Jaundice baby
Joshua Barry Piland and Rachel Joy Piland opted to pray for their daughter after denying her treatment for jaundice, leading to her death Lansing Police Department

A Michigan couple has been charged after they denied jaundice treatment for their newborn daughter, leading to her death.

Rachel Joy Piland, 30, reportedly refused treatment for her daughter, saying, "God...makes no mistakes". Rachel and her 36-year-old husband, Joshua Barry Piland, were charged with involuntary manslaughter in the death of their three-day-old daughter, who was born 6 February.

Detective Peter Scaccia said during a court hearing that Rachel's brother notified police that a baby had died at the couple's home.

The midwife who attended the birth of the baby girl, named Abigail, said the infant appeared jaundiced the day after she was born.

She advised the mother to take the baby to the emergency room and warned her that the baby could suffer brain damage or die if she did not receive proper care.

"Rachel declined the seek any medical treatment for Abigail, stating God makes no mistakes," Scaccia said. "She indicated to the midwife that the baby was fine."

Rachel then cancelled subsequent appointments with the midwife, the New York Daily News reported.

Scaccia said that two days after Abigail was born, she was not eating and coughed up blood. The mother allegedly placed the newborn "near a window wearing just a diaper utilizing a hair dryer to keep her warm," he said.

Rachel's mother, Rebecca Kerr, also warned her daughter that Abigail's skin was off. "Rachel told Rebecca about (the midwife's) concern," the detective told the court. "And then Rachel went to listen to sermons."

Medical help

According to the Lansing State Journal, Kerr urged her daughter to seek medical help but "Rachel would not allow her". On the morning of 9 February, Kerr noticed her granddaughter was not eating or breathing well and blood was coming out of her nose.

Scaccia said the mother found the newborn "lifeless and not breathing" in a bouncy seat around 11am. The baby was then brought to her father, who was unable to revive her.

The couple brought the couple upstairs to "pray for her" and invited friends to join them to pray for her resurrection.
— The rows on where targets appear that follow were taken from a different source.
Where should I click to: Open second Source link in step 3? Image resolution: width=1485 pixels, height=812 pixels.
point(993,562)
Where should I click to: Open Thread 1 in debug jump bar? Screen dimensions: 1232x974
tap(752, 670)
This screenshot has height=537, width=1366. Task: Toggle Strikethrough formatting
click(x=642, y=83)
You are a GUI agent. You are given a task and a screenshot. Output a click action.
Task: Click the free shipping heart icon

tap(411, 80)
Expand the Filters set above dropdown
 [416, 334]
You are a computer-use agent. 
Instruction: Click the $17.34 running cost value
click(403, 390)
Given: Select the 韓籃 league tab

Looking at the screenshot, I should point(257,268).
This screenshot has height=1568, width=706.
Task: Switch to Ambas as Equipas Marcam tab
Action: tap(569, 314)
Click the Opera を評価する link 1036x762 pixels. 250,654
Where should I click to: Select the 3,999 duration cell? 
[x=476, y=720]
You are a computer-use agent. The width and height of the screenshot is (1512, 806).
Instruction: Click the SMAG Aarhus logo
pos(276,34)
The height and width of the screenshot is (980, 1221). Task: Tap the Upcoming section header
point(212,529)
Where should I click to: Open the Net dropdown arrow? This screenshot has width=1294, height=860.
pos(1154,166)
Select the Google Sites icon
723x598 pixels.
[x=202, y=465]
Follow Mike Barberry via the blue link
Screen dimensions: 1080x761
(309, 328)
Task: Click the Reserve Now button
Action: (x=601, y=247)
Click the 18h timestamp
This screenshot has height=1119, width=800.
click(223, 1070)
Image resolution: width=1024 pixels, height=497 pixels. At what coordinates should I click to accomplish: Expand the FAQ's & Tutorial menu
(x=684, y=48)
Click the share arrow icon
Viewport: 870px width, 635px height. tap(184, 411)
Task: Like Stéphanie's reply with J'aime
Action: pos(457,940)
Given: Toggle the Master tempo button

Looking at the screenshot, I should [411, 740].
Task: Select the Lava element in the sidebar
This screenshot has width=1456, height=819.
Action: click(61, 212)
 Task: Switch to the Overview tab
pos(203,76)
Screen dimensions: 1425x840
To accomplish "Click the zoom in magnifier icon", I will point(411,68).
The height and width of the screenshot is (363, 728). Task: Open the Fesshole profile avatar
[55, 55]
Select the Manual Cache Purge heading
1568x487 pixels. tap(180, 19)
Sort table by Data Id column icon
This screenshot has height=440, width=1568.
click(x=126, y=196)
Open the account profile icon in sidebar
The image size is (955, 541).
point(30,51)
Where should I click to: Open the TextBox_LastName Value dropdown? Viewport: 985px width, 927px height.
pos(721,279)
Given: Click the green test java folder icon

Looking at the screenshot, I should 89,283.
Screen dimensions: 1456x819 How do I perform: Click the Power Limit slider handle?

The pair did not call police, Scaccia said. Police later arrived at the home and found people praying for the dead infant.

Abigail was found to have died from unconjugated hyperbilirubinemia and kernicterus, conditions related to jaundice, according to a medical examiner. "He said if treated, most likely she would've been alive," Scaccia testified.

The couple was charged with involuntary manslaughter and released on a $75,000 bond on 21 September. If convicted, they face up to 15 years in prison each. They are scheduled to appear 5 October in Lansing's 54A District Court.